A man walks past a burnt bus in Taji, north of Baghdad July 24, 2014
A man walks past a burnt bus in Taji, north of Baghdad July 24, 2014 REUTERS/Thaier al-Sudani

Militants attacked a convoy near Baghdad on Thursday, killing 52 prisoners and nine police officers, the Ministry of Justice and hospital officials told Reuters.

Roadside bombs were detonated as the prisoners were being transported in a bus from the town of Taji to Baghdad, 15 miles away. Gunmen then opened fire on the damaged convoy killing many, reports said. The prisoners, who are suspected militants, were being transferred after military bases in Taji, where they were imprisoned, were hit by mortar rounds at dawn on Thursday, Iraqi officials told Associated Press. The motive for the attack is not clear with no group claiming responsibility yet.

On July 11, Human Rights Watch, or HRW, said in a report that Iraqi security forces and the government-backed Shia militia had killed 225 Sunni prisoners over the last month, BBC reported. The killings were apparently carried out by the largely Shia Iraqi forces to avenge mass public executions allegedly carried out by Sunni militants from the Islamic State of Iraq and Syria in the cities they seized in Iraq's northwest. BBC also reported that Iraqi forces were killing captured Sunni militants to prevent them from rejoining ISIS' ranks.

In June, 69 prisoners were killed while being transported to a jail in Baghdad. Senior police officers reportedly told Reuters that the police had executed the 69 prisoners themselves and that it was not a militant attack that killed them. On Tuesday, 21 people were killed when a suicide bomber blew himself up at a police checkpoint in Baghdad as people made their way to a Shia shrine in the area.
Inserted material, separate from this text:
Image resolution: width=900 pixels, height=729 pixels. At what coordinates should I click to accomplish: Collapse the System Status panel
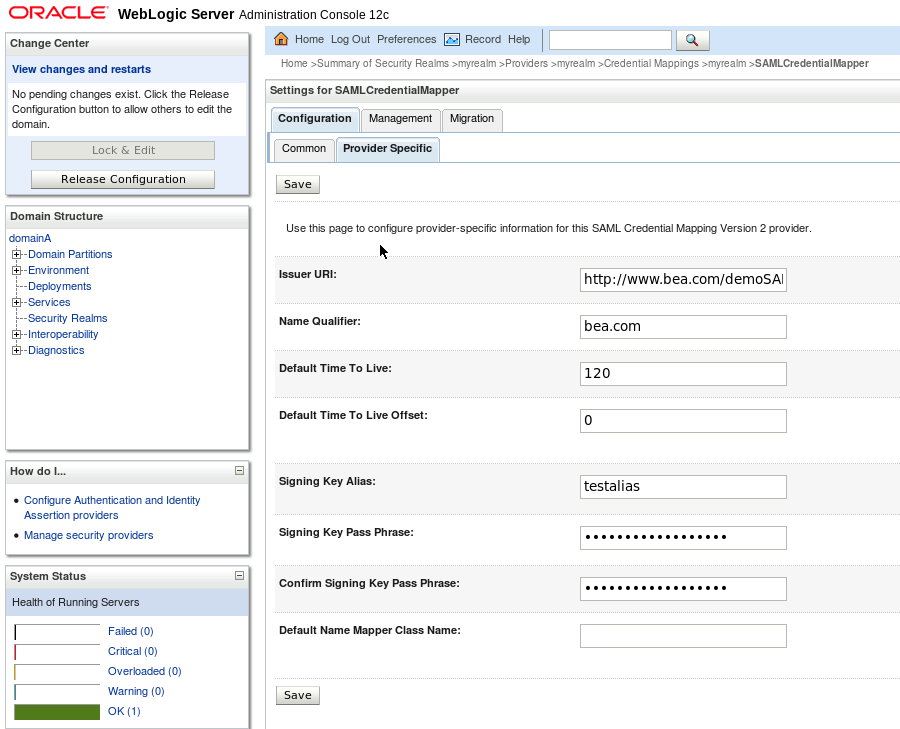[239, 575]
Sectarian violence has threatened to rip the country apart since radical Sunni militants from ISIS have captured large parts of the country and declared an Islamic Caliphate in the northwest, and displaced several minority communities, including the region's ethnic Kurdish people. Sunnis and Kurds have accused Iraqi Prime Minister Nuri al-Maliki, a Shiite who has ruled the country since the fall of Saddam Hussein, of being a divisive leader and have demanded that he resign.